_EXERCISE INSTRUCTIONS:_
Copy the items below word for word, starting at the first line and stopping after the line that contains "Viewport: 1394px width, 868px". Leave the pictures out of your copy.

━━━━━━

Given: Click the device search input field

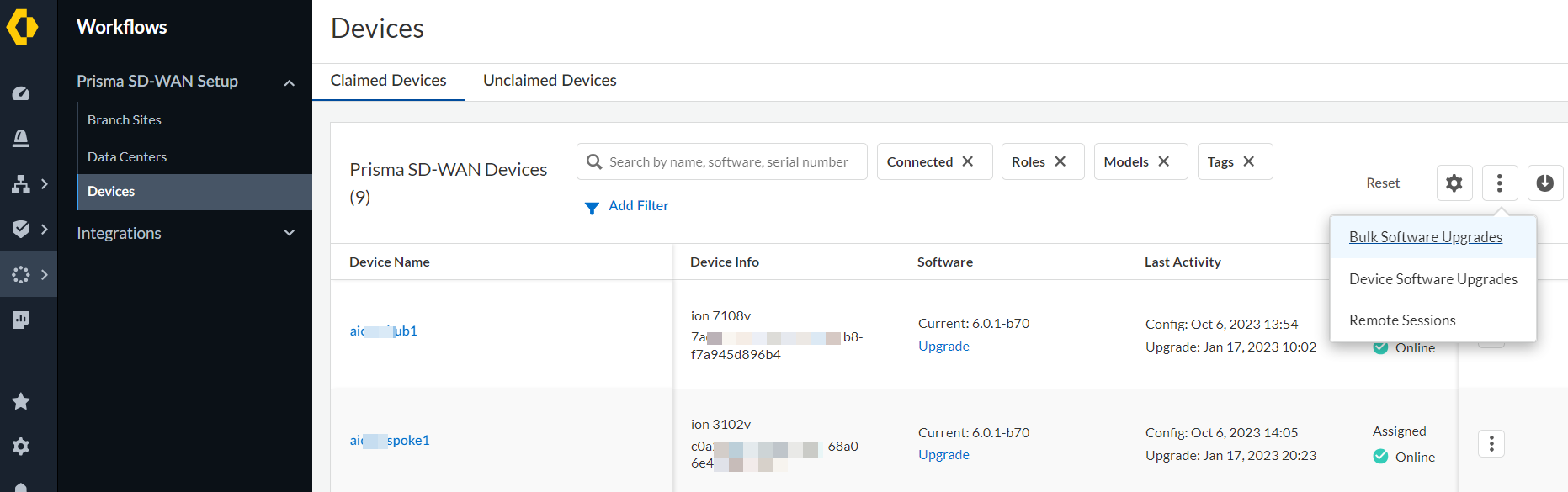Looking at the screenshot, I should click(x=728, y=161).
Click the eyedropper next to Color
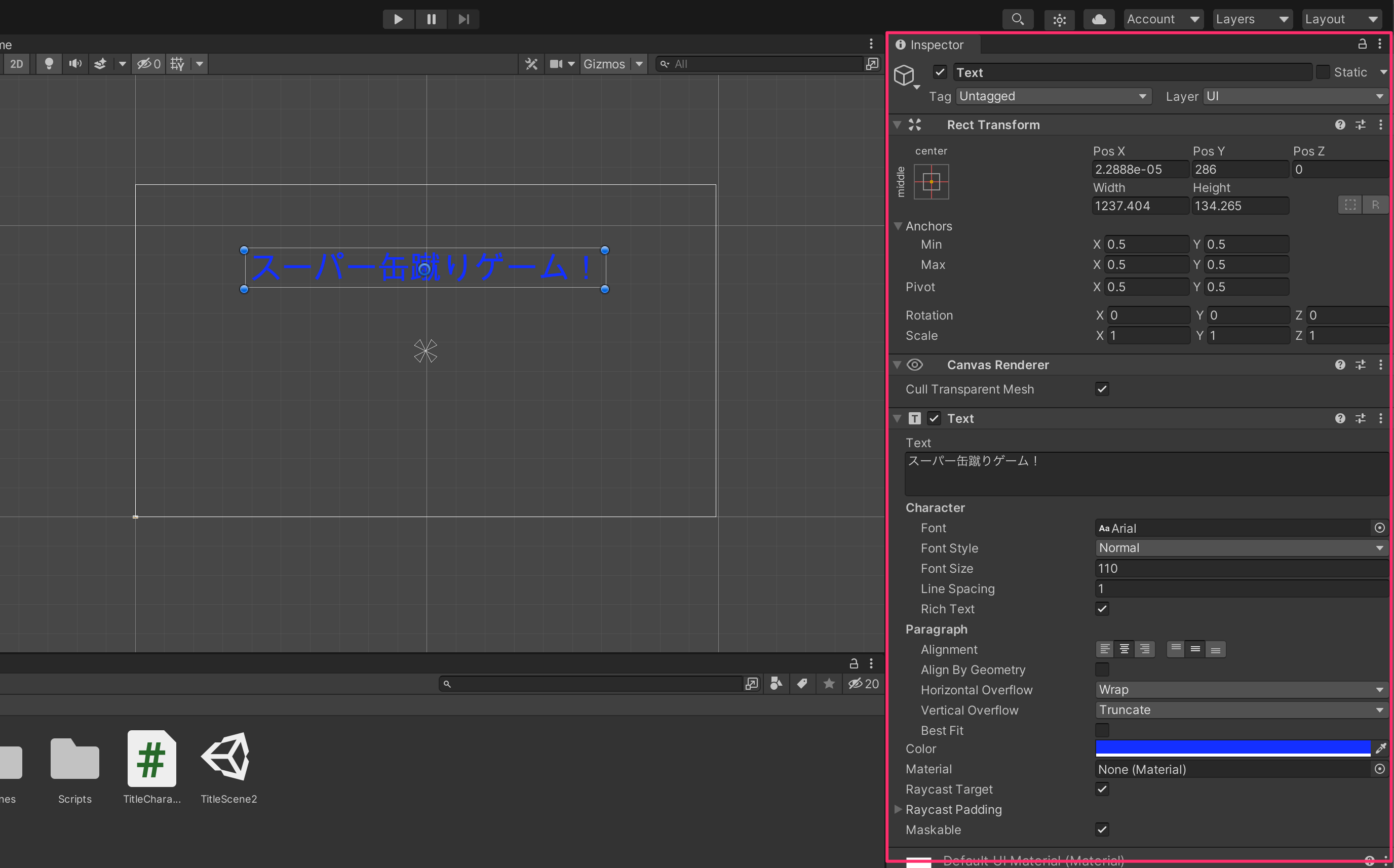Viewport: 1394px width, 868px height. pyautogui.click(x=1380, y=748)
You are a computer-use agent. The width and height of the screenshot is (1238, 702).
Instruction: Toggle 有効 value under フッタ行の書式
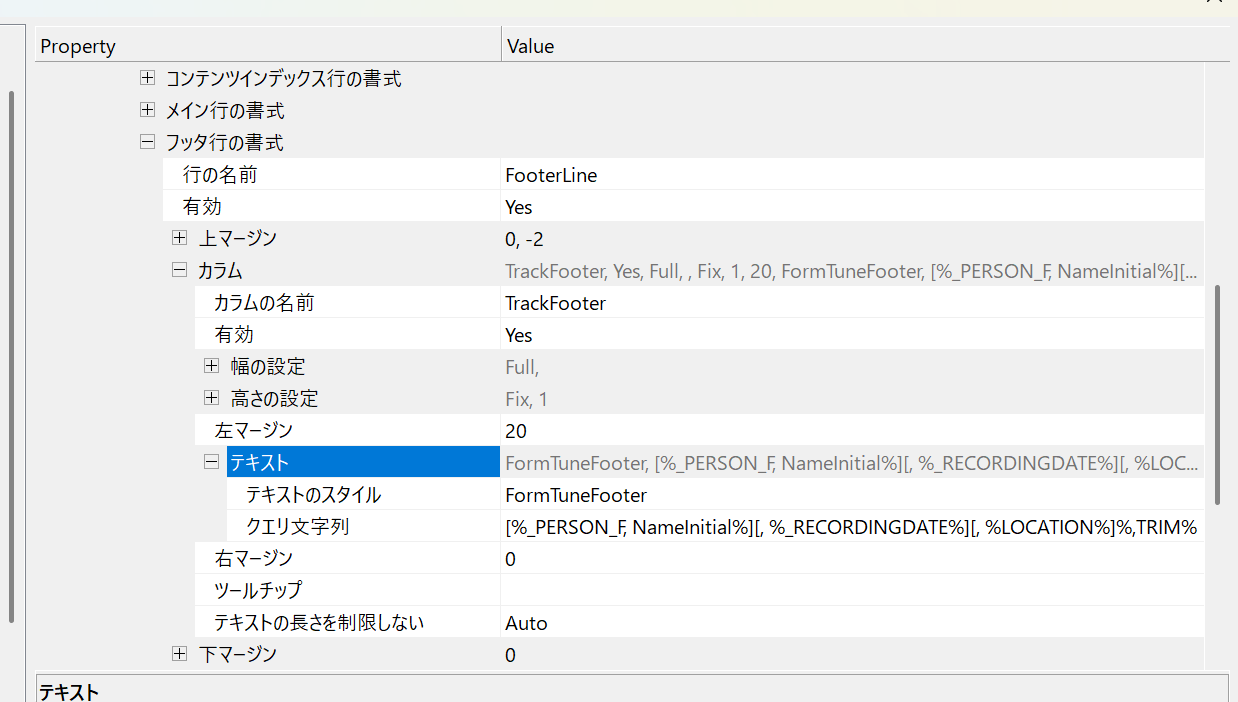pyautogui.click(x=850, y=207)
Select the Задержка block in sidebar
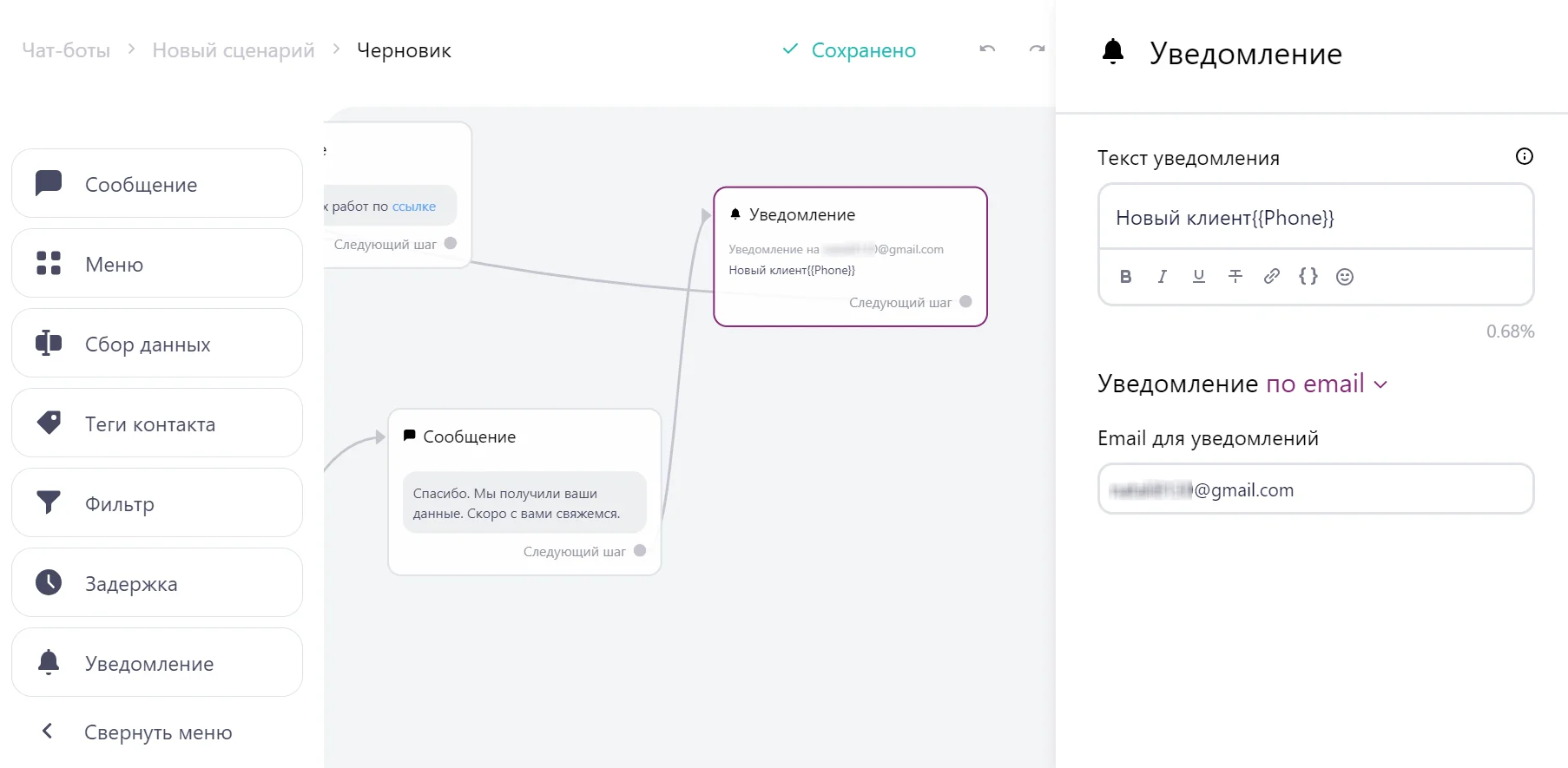 point(157,583)
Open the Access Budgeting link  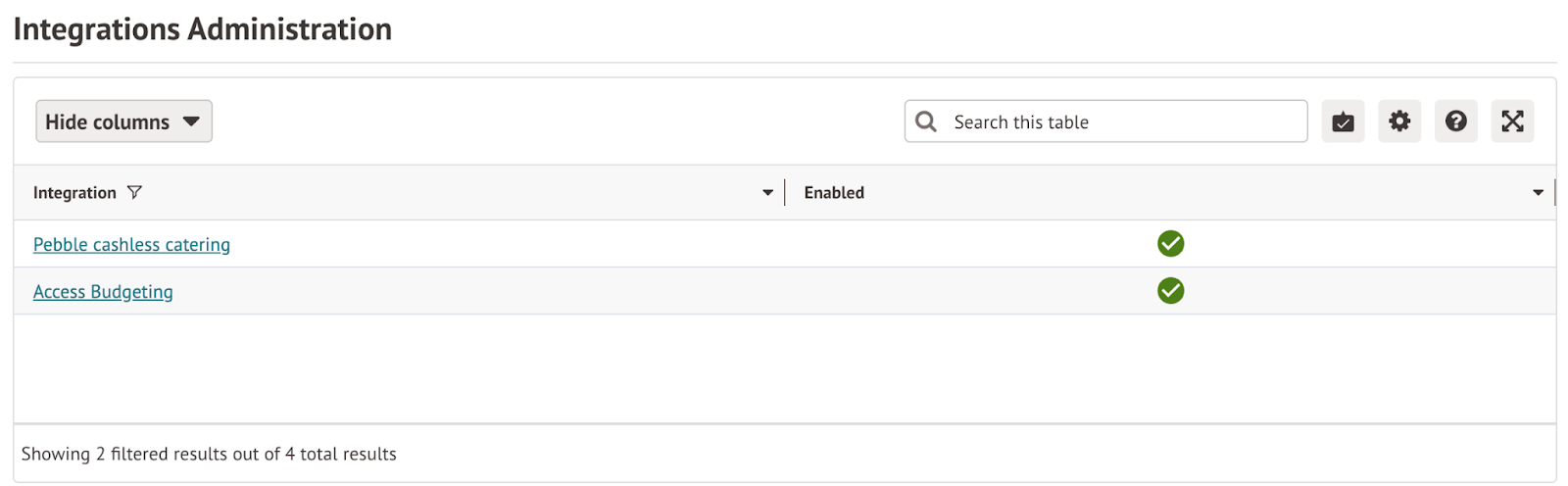pyautogui.click(x=103, y=292)
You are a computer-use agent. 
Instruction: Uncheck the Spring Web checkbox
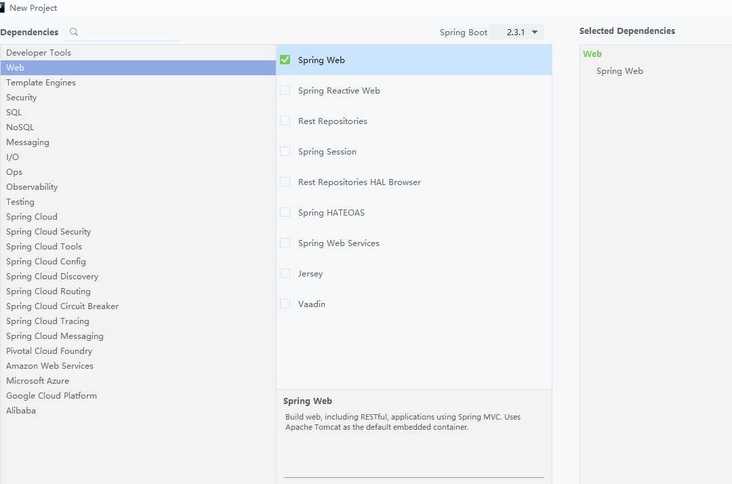[x=285, y=60]
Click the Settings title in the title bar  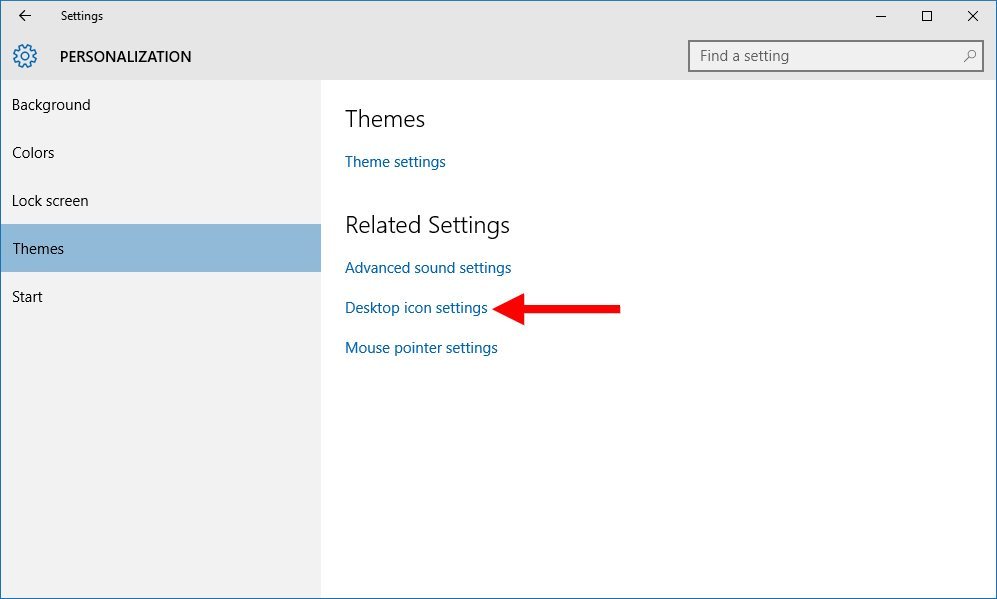[x=82, y=16]
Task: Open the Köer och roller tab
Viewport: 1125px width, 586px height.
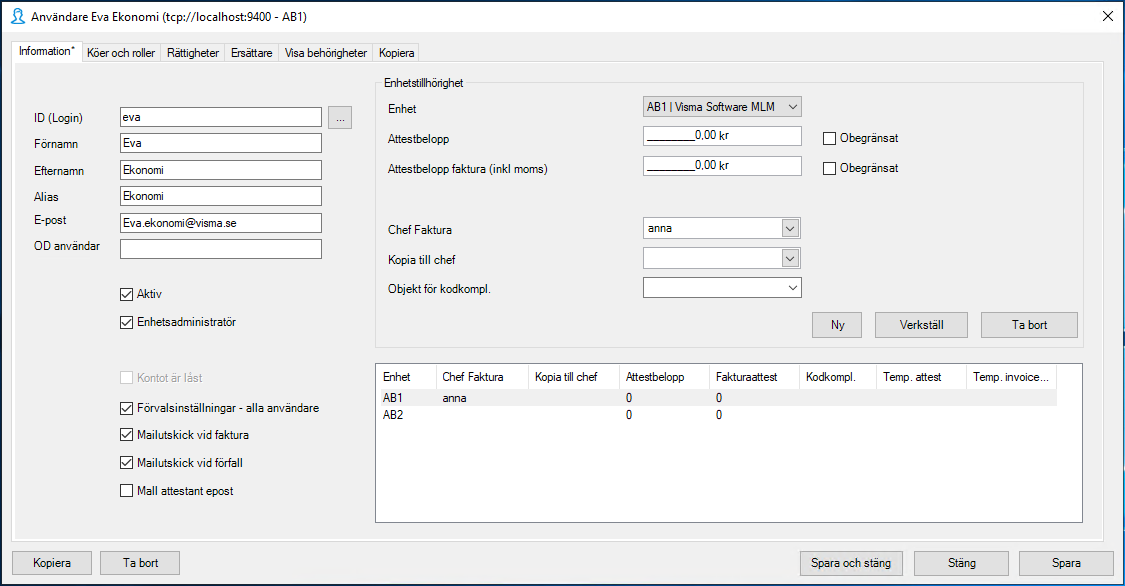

━━━━━━

_CORRECT RESULT:_
Given: Click the device search input field

Looking at the screenshot, I should click(x=728, y=161).
Click the eyedropper next to Color
Viewport: 1394px width, 868px height. pyautogui.click(x=1380, y=748)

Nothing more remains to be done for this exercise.